As long as President Obama selectively enforces ObamaCare, no annual appropriations bill and no continuing resolution should fund further implementation of this law. In other words, if the President will not follow it, the American people should not fund it.

Last week's admission by the administration means that after more than 3 years of preparation and trial and error, the best case scenario for ObamaCare will be rampant dysfunction, waste, and injustice to taxpayers and working families. Even the President himself is now admitting that ObamaCare will not work. It is unaffordable and unfair.

If he will not follow it, we should not fund it. The only reasonable choice now is to protect the country from ObamaCare's looming disaster, start over, and finally begin

work on real health care reform that works for everyone.

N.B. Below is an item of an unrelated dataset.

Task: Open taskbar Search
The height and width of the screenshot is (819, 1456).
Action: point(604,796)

I would like to shift topics and speak briefly in opposition to the confirmation of Fred Hochberg to continue as Chairman and President of the Export-Import Bank. By confirming Mr. Hochberg, we would perpetuate the existence of an organization whose sole purpose is to dispense corporate welfare and political privileges to well-connected special interests.

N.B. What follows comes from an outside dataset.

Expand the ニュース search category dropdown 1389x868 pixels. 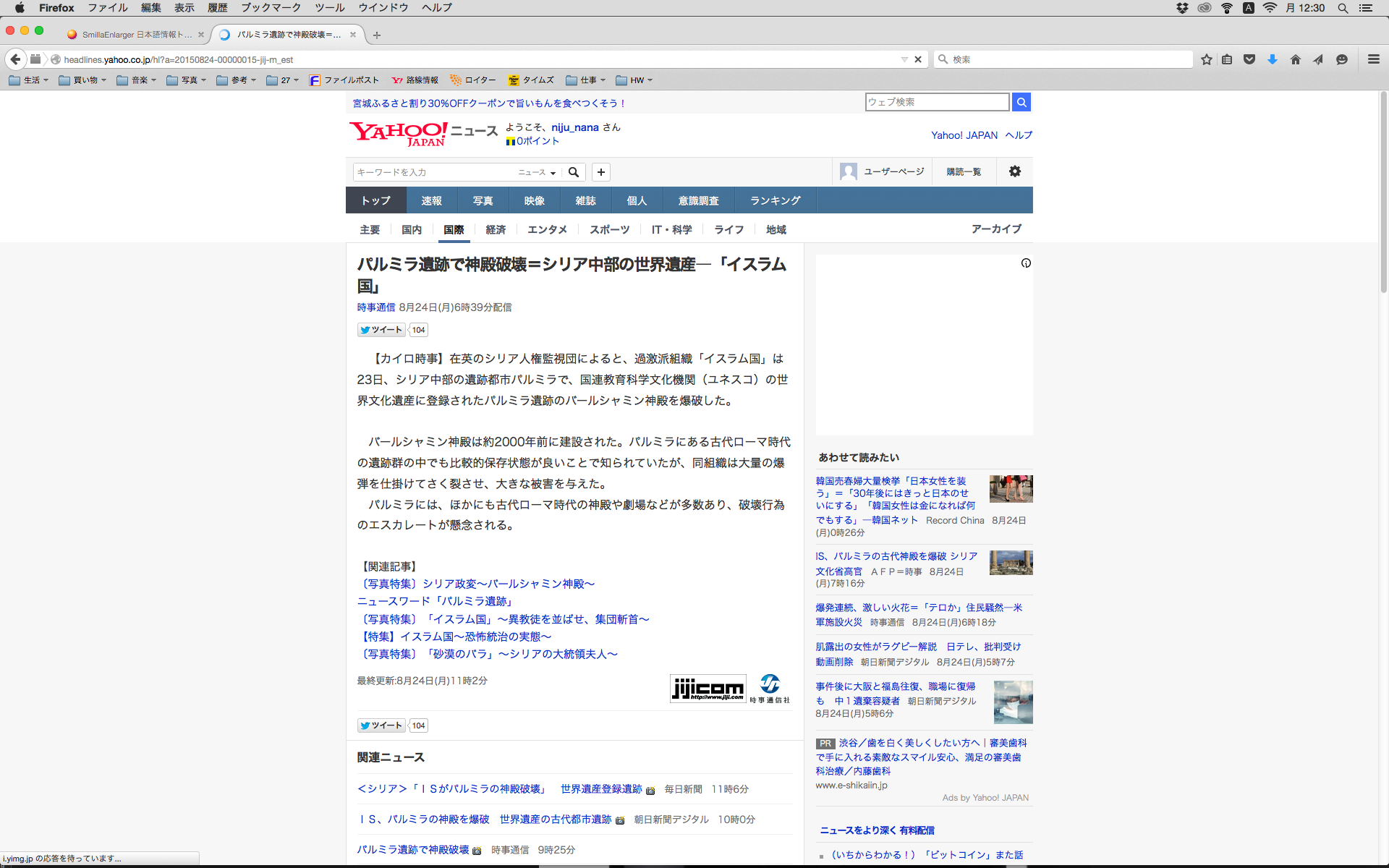[537, 172]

The Export-Import Bank, or Ex-Im as it is commonly known, is an example of everything that is wrong with Washington today. It is big government serving the interests of big corporations at the expense of individuals, families, and small businesses throughout America.

I am, of course, not alone in this view. I have good company. In 2008, while campaigning for the office of President of the United States, then-Senator Barack Obama referred to Ex-Im as ``little more than a fund for corporate welfare.'' So it is. After all, in fiscal year 2012, $12.2 billion of Ex-Im's $14.7 billion in loan guarantees went to a single company--one company. Our free enterprise system may not be perfect, but it is fair. Crony capitalism which is promoted by the Export-Import Bank is neither.

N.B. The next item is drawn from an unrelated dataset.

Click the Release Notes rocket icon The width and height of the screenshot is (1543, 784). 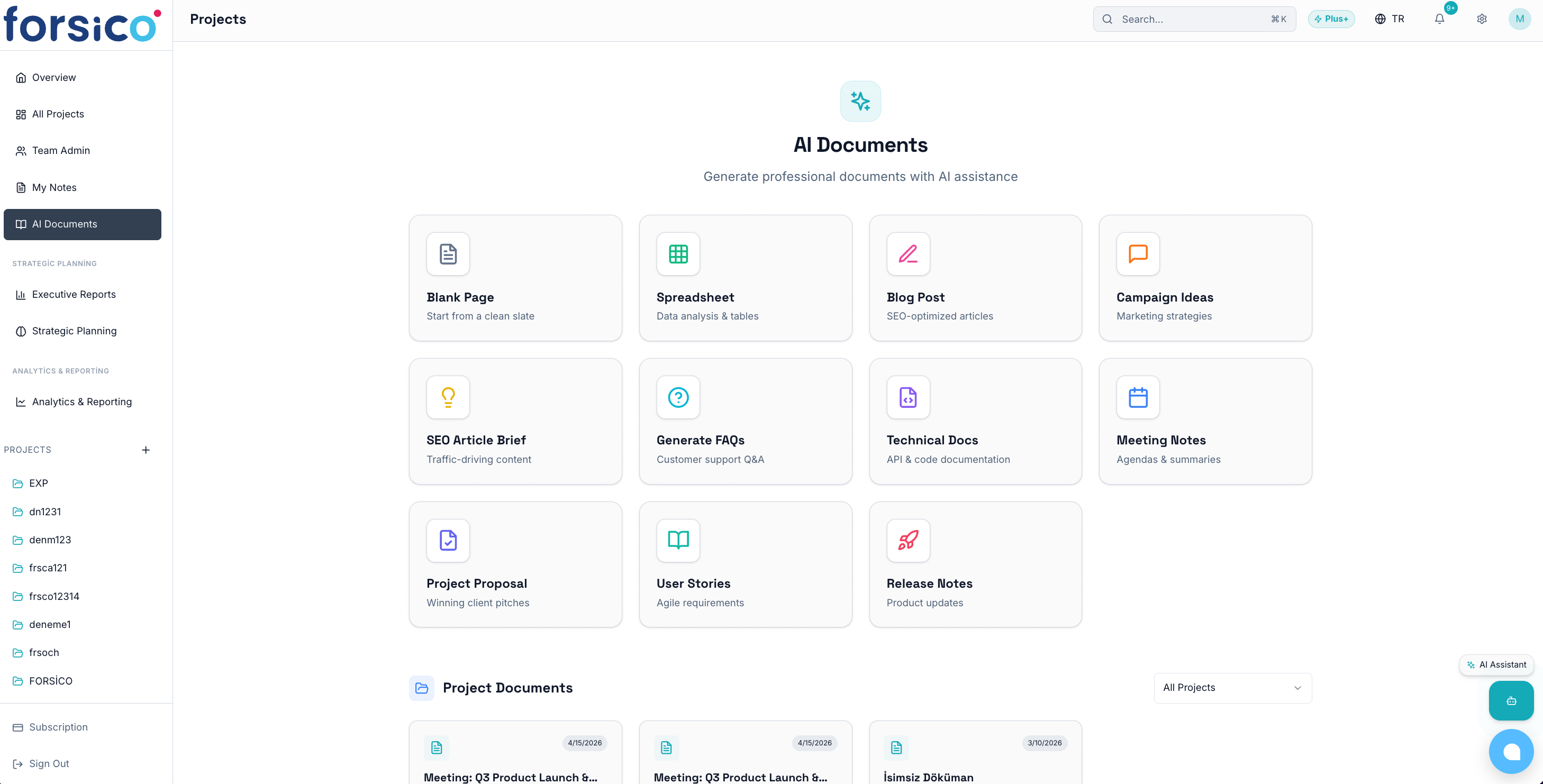[x=908, y=540]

Abraham Lincoln once said that the leading object of government was to ``lift artificial weights from all shoulders, to clear the paths of laudable pursuit for all, to afford all an unfettered start and a fair chance in the race of life.''

Crony capitalism is the opposite of this noble vision. It lays on artificial waste, obstructs paths of laudable pursuit, and makes the race of life fettered and unfair. We may have honest disagreements about when and whether and to what extent and under what circumstances it is a good idea for the government to redistribute wealth from the rich and give it to the poor, but can't we all agree it is always a bad idea to redistribute wealth from the poor and the middle class and give it to large corporations?

The saddest part is it is not even clear the bank actually helps U.S. firms to outperform their foreign competitors. Ex-Im's convoluted financing has been accused of pricing at least one U.S. airline out of being able to compete with foreign firms, and at least one court has agreed.

Cronyism is a cancer. It undermines public trust in our economy and in our political system. Ordinary Americans who have the gnawing sense that the game seems rigged against them unfortunately have good reason to feel that way. It is not the free market that serves the middle men at the expense of the middle class. It is the crony cartels of big government, big business, and big special interests conspiring against the American dream, helping each other to American taxpayers' money. The Ex-Im Bank is part of this graft.

I urge all of my colleagues to join me in opposing this nominee and the crony capitalist organization that he leads.